F. auricularia males are also dimorphic, with a large forceps form (macrolabic) and a small forceps form (brachylabic).
Earwig forceps are used for defence - they readily raise their forceps when disturbed - and are involved in reproduction, males fight using their forceps as weapond and display them to females during courtship. Males with larger forceps seem to be preferred by females, so they appear to have evolved through sexual selection. Earwigs are also unusual amongst insects in their level of maternal care. Females build a nest chamber, and stay with their eggs after oviposition, they continuously groom their eggs keeping them fee from fungi and sit atop them, occasionally moving them within the nest to areas of optimal temperature and humidity conditions. They also provide their larvae with food and defence for several instars.
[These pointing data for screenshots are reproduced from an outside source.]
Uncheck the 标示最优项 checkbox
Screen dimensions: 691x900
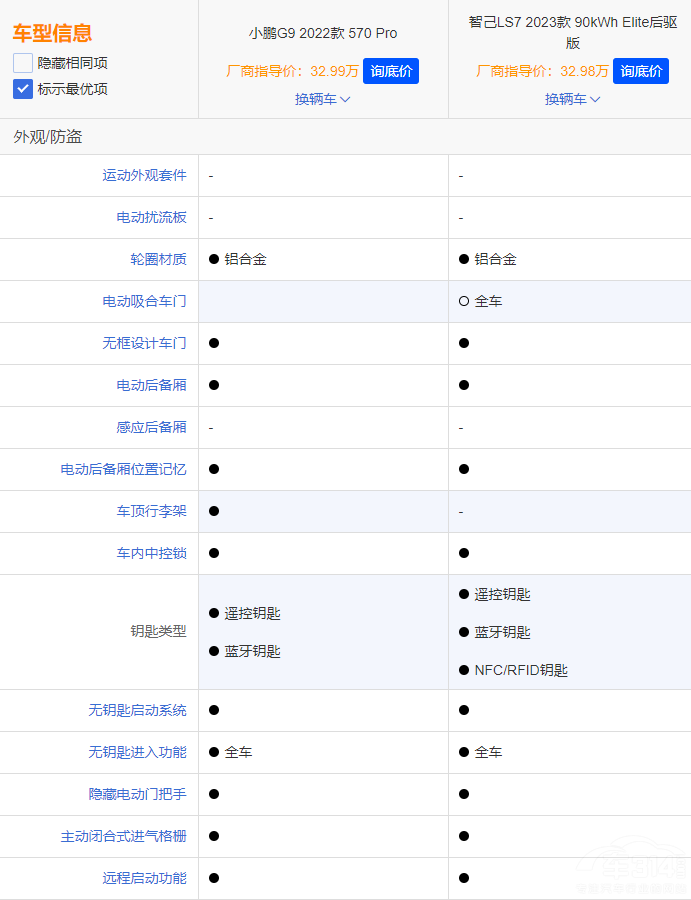[23, 89]
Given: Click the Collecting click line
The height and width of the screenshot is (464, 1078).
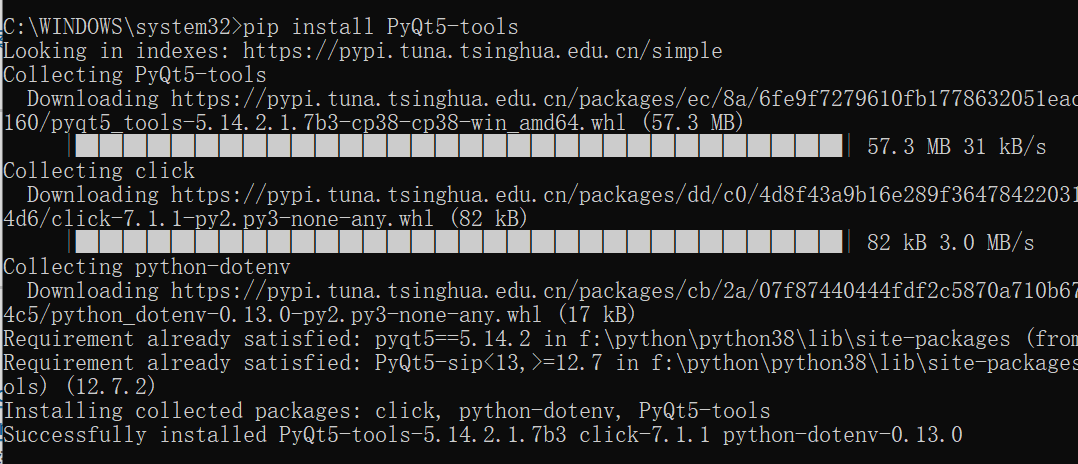Looking at the screenshot, I should [x=99, y=171].
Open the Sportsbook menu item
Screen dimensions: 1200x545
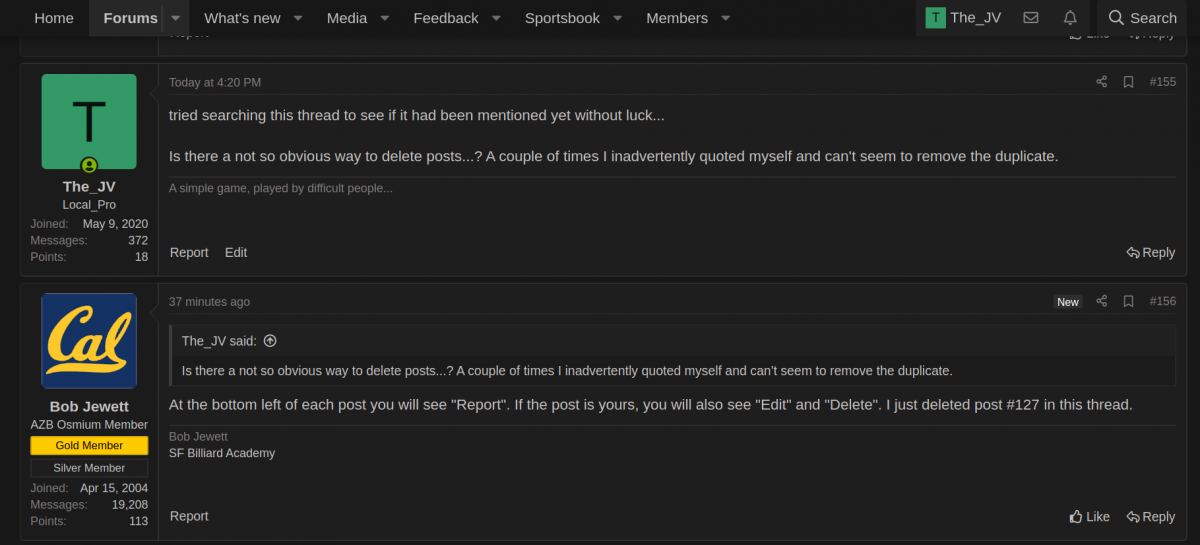click(x=562, y=18)
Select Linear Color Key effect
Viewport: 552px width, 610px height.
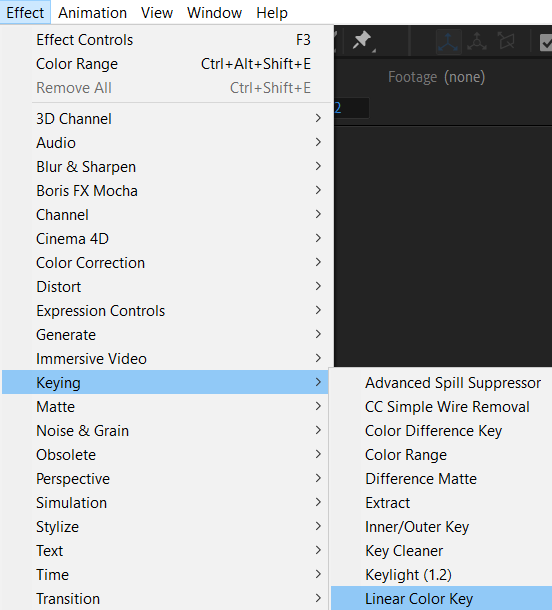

In 1998 Thiery Wirth and colleagues, while examining the inheritance of brood number variation in the common European earwig
Forficula auricularia through laboratory crosses, found that single brooded and two-brooded forms did only rarely produce offspring. Further genetic analyses confirmed that
F. auricularia is made of two cryptic species. Cryptic or sibling species are species that cannot be distinguished easily by their morphology, although they are reproductively isolated and might differ in song or pheromones so, despite their similarity to our eyes, males and females do not recognise each other as mates. Cryptic species are very common among many invertebrate groups and are a nightmare for the biologist trying to understand the behaviour or ecology of a species, as it is often impossible to be sure that one is dealing with a single species without using genetic tools. In
F. auricularia, the two cryptic species have not been formally described, but one, referred to as species A, prefers colder climates or higher altitudes, females are single brooded, and tend their clutch for longer and the larvae disperse later; while species B typically lives in more temperate areas, females produces two broods, tends its brood fo r a short time and has an earlier larvae dispersal. In his PhD thesis, Gordon Brown concludes that a single species inhabits the UK, and this is the single brooded species A. At this time of the year, males and females are found above ground and they will be mating. Although males stay with the female and may help with nest building, they are unlikely to make it through the winter and are excluded from the nest once oviposition takes place, while females will overwinter in the nest, where they will lay their eggs early in the year and tend the next generation of earwigs.
References
Guillet, S., Guiller, A., Deunff, J. & Vancassel, M. (2000). Analysis of a contact zone in the Forficula auricularia L. (Dermaptera: Forficulidae) species complex in the Pyrenean Mountains. Heredity, 85 (5), 444-449 DOI: 10.1046/j.1365-2540.2000.00775.x
Thierry Wirth, René Le Guellec, Michel Vancassel & Michel Veuille (1998). Molecular and reproductive characterisation of sibling species in the European earwig (Forficula auricularia) Evolution, 52 (1), 260-265.
Gordon Brown (2007) Sperm competition and male forceps dimorphism in the European earwig
Forficula auricularia (Dermaptera: Forficulina).
PhD Thesis University of St. Andrews.